Exercise requirements: Please transcribe the following records in full, exactly as given.

-=-=-=-=-

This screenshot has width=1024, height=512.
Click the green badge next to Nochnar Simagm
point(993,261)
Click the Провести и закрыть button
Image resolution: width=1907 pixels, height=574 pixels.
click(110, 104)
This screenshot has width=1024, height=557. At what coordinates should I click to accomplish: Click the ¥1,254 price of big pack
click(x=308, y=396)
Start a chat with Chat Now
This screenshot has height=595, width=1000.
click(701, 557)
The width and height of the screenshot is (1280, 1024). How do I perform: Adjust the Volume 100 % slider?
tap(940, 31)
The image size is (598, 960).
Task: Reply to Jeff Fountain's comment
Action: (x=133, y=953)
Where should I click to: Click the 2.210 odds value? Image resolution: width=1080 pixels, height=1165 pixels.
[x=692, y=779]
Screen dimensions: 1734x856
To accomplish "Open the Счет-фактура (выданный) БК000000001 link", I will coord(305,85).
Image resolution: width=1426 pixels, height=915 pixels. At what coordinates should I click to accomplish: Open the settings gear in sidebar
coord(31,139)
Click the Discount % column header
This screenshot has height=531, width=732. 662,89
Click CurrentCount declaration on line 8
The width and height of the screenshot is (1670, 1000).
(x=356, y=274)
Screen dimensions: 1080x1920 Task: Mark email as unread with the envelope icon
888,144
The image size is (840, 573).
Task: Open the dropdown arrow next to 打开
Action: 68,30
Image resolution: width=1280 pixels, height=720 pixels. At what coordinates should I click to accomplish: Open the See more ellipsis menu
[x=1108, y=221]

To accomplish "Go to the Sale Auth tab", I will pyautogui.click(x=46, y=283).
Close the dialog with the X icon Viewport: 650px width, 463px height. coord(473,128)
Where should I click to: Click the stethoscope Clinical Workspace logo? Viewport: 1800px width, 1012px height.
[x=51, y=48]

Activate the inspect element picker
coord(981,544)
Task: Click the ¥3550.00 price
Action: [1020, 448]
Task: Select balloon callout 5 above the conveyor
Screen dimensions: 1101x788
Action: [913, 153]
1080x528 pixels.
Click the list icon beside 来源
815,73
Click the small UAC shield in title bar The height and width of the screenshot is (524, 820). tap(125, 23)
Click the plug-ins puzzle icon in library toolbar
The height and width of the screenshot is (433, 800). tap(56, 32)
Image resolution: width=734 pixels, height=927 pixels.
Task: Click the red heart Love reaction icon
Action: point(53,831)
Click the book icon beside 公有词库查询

-=-=-=-=-

Solution for this task:
This screenshot has width=1024, height=512.
Click the green badge next to Nochnar Simagm
point(993,261)
Click the Провести и закрыть button
Image resolution: width=1907 pixels, height=574 pixels.
click(110, 104)
This screenshot has width=1024, height=557. At what coordinates should I click to accomplish: Click the ¥1,254 price of big pack
click(x=308, y=396)
Start a chat with Chat Now
This screenshot has height=595, width=1000.
click(701, 557)
The width and height of the screenshot is (1280, 1024). How do I perform: Adjust the Volume 100 % slider?
tap(940, 31)
The image size is (598, 960).
Task: Reply to Jeff Fountain's comment
Action: (x=133, y=953)
Where should I click to: Click the 2.210 odds value? Image resolution: width=1080 pixels, height=1165 pixels.
[x=692, y=779]
Screen dimensions: 1734x856
To accomplish "Open the Счет-фактура (выданный) БК000000001 link", I will coord(305,85).
Image resolution: width=1426 pixels, height=915 pixels. At what coordinates should I click to accomplish: Open the settings gear in sidebar
coord(31,139)
Click the Discount % column header
This screenshot has height=531, width=732. 662,89
Click CurrentCount declaration on line 8
The width and height of the screenshot is (1670, 1000).
(x=356, y=274)
Screen dimensions: 1080x1920 Task: Mark email as unread with the envelope icon
888,144
The image size is (840, 573).
Task: Open the dropdown arrow next to 打开
Action: 68,30
Image resolution: width=1280 pixels, height=720 pixels. At what coordinates should I click to accomplish: Open the See more ellipsis menu
[x=1108, y=221]

To accomplish "Go to the Sale Auth tab", I will pyautogui.click(x=46, y=283).
Close the dialog with the X icon Viewport: 650px width, 463px height. coord(473,128)
Where should I click to: Click the stethoscope Clinical Workspace logo? Viewport: 1800px width, 1012px height.
[x=51, y=48]

Activate the inspect element picker
coord(981,544)
Task: Click the ¥3550.00 price
Action: [1020, 448]
Task: Select balloon callout 5 above the conveyor
Screen dimensions: 1101x788
Action: [913, 153]
1080x528 pixels.
Click the list icon beside 来源
815,73
Click the small UAC shield in title bar The height and width of the screenshot is (524, 820). tap(125, 23)
Click the plug-ins puzzle icon in library toolbar
The height and width of the screenshot is (433, 800). tap(56, 32)
Image resolution: width=734 pixels, height=927 pixels.
Task: Click the red heart Love reaction icon
Action: point(53,831)
Click the book icon beside 公有词库查询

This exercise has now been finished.